THE DATA START

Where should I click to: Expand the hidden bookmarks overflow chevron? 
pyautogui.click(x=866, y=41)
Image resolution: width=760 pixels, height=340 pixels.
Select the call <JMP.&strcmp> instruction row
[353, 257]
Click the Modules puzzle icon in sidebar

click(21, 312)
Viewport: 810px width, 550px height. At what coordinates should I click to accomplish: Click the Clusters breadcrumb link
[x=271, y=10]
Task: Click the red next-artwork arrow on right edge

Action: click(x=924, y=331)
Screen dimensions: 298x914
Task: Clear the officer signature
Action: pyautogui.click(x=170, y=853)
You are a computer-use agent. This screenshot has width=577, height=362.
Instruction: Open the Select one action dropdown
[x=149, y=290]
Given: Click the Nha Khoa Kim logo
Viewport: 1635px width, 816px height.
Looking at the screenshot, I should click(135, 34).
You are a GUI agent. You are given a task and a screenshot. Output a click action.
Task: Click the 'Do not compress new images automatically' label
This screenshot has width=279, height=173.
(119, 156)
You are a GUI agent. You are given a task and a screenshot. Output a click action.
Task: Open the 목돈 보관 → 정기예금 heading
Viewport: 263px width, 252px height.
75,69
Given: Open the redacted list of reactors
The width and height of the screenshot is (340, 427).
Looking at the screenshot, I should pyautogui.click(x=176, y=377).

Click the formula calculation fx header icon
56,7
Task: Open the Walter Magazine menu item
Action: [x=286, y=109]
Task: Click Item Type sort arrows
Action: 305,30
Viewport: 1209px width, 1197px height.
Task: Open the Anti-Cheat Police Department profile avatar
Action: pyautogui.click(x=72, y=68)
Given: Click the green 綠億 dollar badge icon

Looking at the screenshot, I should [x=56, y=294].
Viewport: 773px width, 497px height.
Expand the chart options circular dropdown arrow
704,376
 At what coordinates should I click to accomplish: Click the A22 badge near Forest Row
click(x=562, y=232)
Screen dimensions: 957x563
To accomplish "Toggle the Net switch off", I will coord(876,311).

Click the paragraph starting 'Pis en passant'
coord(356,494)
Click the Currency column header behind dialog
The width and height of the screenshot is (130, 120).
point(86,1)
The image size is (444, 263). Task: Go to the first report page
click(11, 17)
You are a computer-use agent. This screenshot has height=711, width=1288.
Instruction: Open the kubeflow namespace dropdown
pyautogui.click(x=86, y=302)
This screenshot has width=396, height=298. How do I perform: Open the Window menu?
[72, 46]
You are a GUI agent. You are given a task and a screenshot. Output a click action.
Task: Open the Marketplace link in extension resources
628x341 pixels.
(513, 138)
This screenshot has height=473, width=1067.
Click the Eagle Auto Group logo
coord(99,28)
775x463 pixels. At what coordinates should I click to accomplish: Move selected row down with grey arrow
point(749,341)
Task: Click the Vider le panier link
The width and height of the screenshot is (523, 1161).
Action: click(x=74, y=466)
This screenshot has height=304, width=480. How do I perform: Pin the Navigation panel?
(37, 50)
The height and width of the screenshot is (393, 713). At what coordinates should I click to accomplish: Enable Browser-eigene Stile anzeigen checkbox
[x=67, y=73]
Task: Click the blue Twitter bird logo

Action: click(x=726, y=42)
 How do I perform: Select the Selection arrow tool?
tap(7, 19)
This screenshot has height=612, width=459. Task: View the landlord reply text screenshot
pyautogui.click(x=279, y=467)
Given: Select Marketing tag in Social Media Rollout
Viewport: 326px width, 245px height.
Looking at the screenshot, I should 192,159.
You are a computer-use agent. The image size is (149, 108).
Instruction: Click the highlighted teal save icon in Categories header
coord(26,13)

THE DATA END

PROBLEM STATEMENT
Working from the records above, write out verbatim only the lines from the line containing "Viewport: 1635px width, 816px height." through the line containing "Task: Click the 'Do".

WRITTEN SOLUTION
Viewport: 1635px width, 816px height.
Looking at the screenshot, I should click(135, 34).
You are a GUI agent. You are given a task and a screenshot. Output a click action.
Task: Click the 'Do not compress new images automatically' label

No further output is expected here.